## EXERCISE TASK
Rewrite the material from its beginning through the line containing "[x=346, y=179]", substituting "pin" for "marker" and keeping everything else the same.

## THE DATA
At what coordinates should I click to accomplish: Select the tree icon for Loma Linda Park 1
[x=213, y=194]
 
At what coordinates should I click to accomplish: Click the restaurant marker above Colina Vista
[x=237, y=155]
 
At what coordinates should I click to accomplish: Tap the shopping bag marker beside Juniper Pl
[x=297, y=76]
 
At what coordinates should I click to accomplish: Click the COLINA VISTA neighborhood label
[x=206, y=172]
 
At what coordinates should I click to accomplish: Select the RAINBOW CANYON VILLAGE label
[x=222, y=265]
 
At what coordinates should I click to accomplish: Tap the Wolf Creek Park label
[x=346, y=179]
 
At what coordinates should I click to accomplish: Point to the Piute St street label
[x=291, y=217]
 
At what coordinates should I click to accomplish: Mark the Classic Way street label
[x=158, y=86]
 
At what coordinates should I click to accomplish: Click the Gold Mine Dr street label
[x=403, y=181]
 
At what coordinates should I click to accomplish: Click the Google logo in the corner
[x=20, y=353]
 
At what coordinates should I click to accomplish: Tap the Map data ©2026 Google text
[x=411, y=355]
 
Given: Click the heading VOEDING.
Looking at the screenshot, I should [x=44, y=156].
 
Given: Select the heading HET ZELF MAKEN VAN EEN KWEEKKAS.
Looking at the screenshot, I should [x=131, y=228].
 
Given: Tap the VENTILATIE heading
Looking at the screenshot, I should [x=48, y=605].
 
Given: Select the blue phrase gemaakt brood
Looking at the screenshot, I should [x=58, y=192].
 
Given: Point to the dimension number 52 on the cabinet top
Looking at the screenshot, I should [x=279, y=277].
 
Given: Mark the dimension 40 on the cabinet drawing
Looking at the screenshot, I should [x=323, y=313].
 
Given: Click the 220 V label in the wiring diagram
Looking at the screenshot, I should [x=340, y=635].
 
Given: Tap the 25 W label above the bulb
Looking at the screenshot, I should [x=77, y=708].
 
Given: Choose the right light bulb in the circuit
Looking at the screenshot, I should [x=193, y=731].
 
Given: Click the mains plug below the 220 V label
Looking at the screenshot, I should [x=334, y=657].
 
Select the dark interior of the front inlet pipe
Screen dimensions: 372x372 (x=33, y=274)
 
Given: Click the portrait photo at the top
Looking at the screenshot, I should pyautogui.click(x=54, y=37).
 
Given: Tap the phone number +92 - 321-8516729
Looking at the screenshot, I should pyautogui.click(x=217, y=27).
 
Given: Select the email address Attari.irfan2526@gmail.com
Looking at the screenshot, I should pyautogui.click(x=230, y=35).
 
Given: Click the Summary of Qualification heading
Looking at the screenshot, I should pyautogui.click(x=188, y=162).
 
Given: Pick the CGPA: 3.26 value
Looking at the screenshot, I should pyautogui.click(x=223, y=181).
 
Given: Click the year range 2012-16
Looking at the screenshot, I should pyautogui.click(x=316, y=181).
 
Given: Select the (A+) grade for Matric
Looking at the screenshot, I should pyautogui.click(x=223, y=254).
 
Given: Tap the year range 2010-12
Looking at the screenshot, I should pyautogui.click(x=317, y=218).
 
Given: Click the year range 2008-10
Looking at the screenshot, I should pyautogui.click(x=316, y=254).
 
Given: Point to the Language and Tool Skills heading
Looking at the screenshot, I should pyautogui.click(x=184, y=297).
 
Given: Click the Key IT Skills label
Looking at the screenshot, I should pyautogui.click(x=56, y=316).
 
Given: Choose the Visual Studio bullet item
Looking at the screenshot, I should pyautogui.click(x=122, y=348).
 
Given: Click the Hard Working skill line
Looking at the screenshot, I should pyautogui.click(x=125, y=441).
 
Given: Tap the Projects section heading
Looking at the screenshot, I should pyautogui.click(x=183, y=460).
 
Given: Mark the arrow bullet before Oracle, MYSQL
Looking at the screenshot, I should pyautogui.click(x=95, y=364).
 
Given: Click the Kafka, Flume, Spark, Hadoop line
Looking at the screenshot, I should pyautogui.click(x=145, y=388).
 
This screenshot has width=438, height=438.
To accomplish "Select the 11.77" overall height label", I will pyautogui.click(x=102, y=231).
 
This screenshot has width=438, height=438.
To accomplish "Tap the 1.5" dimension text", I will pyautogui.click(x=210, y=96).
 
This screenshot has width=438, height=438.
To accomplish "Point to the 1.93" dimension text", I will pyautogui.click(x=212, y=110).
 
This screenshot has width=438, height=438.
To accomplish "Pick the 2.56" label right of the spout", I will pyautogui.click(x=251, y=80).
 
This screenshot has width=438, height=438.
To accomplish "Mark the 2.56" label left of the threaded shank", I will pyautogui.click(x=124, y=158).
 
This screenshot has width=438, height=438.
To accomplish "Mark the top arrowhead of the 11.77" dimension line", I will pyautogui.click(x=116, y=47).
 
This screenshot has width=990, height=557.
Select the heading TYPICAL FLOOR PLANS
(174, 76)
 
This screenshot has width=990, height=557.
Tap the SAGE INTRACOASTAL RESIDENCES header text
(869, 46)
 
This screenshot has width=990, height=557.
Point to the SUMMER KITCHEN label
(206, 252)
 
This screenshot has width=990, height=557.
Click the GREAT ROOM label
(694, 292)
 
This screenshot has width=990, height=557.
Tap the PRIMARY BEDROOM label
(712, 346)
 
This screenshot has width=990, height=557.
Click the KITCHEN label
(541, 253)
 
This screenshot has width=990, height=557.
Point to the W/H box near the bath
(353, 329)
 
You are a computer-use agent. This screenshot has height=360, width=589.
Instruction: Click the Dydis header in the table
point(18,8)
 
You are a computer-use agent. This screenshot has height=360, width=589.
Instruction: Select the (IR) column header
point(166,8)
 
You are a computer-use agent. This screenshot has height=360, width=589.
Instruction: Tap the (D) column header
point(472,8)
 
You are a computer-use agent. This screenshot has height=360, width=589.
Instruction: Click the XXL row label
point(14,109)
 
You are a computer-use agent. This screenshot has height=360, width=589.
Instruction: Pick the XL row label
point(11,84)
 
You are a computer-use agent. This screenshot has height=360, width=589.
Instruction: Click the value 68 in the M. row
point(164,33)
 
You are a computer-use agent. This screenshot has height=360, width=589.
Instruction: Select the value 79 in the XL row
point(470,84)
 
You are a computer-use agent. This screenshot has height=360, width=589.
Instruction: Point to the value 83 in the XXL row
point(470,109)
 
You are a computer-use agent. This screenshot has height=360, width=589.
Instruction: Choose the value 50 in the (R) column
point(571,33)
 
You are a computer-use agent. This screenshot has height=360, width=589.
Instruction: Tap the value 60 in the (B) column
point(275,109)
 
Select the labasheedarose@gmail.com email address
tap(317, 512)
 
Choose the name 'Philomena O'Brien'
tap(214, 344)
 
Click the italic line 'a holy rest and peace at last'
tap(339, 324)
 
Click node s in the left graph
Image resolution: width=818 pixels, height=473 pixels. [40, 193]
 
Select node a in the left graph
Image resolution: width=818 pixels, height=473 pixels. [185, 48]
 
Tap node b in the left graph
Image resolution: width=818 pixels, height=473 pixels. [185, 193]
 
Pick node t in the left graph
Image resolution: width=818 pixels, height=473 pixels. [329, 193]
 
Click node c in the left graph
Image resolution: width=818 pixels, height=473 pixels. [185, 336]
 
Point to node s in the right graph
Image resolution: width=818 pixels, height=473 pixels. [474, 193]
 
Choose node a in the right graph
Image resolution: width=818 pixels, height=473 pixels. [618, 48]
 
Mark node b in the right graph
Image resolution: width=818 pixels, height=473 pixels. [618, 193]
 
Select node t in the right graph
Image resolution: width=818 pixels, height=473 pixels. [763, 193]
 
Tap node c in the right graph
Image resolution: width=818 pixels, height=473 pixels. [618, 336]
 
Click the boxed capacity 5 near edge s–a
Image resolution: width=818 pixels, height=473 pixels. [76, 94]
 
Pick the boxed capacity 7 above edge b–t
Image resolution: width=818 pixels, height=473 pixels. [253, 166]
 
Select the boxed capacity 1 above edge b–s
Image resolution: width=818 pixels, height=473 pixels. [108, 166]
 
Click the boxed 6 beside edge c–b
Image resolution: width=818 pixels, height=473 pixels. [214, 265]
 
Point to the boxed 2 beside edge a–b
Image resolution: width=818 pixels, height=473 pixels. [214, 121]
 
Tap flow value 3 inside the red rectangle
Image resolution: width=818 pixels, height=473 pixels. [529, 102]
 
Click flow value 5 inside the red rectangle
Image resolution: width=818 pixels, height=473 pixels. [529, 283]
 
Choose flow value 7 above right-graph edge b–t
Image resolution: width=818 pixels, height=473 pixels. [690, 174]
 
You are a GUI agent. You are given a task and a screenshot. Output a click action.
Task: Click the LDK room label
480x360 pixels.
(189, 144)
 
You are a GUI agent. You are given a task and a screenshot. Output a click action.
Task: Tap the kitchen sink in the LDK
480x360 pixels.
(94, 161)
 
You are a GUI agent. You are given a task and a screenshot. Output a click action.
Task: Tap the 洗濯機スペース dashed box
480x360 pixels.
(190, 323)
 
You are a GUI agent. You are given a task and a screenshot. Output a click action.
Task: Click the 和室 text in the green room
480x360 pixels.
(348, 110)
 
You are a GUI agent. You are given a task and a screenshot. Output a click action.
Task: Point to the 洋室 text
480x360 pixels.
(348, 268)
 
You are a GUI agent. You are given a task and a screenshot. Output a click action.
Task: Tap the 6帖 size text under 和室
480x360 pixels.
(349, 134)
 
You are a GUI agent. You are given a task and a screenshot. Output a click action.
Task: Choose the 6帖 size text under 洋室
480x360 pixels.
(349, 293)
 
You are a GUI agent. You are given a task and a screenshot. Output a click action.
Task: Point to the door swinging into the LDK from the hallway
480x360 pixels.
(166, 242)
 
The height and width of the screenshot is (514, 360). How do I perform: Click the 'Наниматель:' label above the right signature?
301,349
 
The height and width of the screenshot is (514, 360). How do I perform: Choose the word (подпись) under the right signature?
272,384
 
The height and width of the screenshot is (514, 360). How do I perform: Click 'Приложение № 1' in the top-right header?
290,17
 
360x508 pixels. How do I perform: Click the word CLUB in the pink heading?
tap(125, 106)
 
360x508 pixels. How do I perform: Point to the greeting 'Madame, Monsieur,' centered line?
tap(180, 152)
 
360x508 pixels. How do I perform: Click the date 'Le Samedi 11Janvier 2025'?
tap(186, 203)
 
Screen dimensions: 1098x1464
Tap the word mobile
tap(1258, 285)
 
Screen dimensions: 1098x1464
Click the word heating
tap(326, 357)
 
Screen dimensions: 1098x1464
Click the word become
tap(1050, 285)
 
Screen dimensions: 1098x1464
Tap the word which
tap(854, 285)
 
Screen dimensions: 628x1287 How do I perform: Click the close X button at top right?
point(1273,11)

## ANSWER TO THE TASK
At what coordinates should I click to accomplish: Select the tree icon for Loma Linda Park 1
[x=213, y=194]
 
At what coordinates should I click to accomplish: Click the restaurant pin above Colina Vista
[x=237, y=155]
 
At what coordinates should I click to accomplish: Tap the shopping bag pin beside Juniper Pl
[x=297, y=76]
 
At what coordinates should I click to accomplish: Click the COLINA VISTA neighborhood label
[x=206, y=172]
 
At what coordinates should I click to accomplish: Select the RAINBOW CANYON VILLAGE label
[x=222, y=265]
 
At what coordinates should I click to accomplish: Tap the Wolf Creek Park label
[x=346, y=179]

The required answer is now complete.